Somewhere along the way as I’ve gotten old, remained single and pursued my interest, I made a conscious decision to live as though I will always be single. Living 600 miles from my family has also shaped my independence. That was almost by force. When one is removed from their source of support they are put in a position where they just have to figure things out. For example, first time I got a flat tire in Portland and daddy couldn’t just come help me; I learned how to change a tire after that. Now that my 20’s are ending and I am approaching 30 I have a plan regarding a home for this foxy lady. I spent my 20’s focusing on becoming who God wants me to be, getting myself through school, figuring out my career path, prioritizing my health, developing healthy friendships, remaining debt free, and doing some traveling. These are all great things for someone in their 20’s to work on and then maintain through their 30’s and onward.

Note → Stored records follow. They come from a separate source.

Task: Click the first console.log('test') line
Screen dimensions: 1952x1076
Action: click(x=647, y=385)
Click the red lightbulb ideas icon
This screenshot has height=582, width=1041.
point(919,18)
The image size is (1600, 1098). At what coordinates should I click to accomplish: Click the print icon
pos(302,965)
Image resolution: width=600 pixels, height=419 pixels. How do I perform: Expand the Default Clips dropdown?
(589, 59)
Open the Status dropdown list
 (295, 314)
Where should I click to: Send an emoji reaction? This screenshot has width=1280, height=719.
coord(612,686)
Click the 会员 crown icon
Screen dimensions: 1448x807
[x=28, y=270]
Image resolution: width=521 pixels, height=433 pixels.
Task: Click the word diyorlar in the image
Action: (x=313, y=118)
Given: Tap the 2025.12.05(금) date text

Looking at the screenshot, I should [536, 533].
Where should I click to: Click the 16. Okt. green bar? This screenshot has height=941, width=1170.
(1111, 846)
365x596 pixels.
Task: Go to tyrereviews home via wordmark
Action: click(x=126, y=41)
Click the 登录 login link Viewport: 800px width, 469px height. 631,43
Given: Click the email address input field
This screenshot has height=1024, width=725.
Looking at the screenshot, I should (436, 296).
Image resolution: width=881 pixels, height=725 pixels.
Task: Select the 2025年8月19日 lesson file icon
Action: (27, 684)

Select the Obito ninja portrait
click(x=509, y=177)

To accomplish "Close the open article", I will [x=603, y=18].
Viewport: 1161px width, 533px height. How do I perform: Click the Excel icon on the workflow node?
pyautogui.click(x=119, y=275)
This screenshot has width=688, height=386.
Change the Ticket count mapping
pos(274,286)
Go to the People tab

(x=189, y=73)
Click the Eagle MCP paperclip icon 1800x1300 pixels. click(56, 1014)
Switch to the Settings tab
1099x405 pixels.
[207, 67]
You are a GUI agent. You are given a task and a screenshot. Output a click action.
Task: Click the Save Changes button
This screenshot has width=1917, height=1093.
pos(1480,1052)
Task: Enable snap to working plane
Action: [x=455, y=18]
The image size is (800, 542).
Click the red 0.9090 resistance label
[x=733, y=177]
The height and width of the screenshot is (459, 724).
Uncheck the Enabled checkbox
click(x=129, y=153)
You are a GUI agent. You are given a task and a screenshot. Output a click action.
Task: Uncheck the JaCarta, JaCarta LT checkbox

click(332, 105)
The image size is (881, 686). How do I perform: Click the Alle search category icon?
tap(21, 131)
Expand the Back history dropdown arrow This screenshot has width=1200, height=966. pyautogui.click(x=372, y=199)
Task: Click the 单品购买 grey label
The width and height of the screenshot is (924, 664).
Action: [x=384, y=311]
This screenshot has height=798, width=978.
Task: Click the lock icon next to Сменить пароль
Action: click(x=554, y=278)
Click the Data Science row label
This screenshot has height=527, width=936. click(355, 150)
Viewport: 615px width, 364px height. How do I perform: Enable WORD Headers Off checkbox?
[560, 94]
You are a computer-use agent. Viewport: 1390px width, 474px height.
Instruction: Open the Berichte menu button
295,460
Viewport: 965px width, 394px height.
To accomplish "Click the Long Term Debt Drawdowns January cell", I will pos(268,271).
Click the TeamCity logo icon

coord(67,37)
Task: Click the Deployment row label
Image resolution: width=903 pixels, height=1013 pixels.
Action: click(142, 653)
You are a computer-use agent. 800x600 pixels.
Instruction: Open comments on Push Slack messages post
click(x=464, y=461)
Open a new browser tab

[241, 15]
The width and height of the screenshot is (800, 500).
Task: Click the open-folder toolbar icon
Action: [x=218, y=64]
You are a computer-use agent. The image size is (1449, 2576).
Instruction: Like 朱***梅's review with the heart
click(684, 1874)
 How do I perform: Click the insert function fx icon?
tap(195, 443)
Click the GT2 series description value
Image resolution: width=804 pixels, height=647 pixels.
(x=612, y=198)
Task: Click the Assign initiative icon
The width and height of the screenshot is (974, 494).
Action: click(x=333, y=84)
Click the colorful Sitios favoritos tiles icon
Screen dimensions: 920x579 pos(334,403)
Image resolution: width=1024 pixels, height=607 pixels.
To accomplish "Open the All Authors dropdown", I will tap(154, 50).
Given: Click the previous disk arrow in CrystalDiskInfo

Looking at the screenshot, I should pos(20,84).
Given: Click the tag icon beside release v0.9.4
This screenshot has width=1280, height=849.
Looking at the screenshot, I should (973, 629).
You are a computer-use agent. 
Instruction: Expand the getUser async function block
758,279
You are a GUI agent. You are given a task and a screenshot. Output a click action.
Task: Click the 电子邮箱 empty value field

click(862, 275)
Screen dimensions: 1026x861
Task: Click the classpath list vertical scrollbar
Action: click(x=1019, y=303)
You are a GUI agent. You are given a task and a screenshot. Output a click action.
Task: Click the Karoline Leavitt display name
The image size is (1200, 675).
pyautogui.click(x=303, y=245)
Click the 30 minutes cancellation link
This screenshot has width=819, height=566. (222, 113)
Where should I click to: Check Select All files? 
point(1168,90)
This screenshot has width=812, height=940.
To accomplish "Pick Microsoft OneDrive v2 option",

I’ve decided that my next goal will be to save to buy a house. For some reason I was thinking that would come when I have a man (either he’ll have one or we’ll save and plan together). I didn’t think that I could do it by myself but then I realized why not? I put myself through school. What I paid in tuition could have been a down payment on a house. I’m a young, ambition, smart girl who can and has done more than I ever thought I would (by the grace of God). My plan in the next 3 years is to save enough for a 25% down payment on a house. Hopefully the housing market will be better by then. So, as I think of my current situation. It doesn’t feel as endless with a goal in mind. 3 years! I can do. And if a man comes along he can jump on board with my plan or we can revaluate the plan and set our own goal. Here’s to the future! I don’t know what God has in store for my life but I’m going to take it one day at a time. I have my plans but he determines my steps.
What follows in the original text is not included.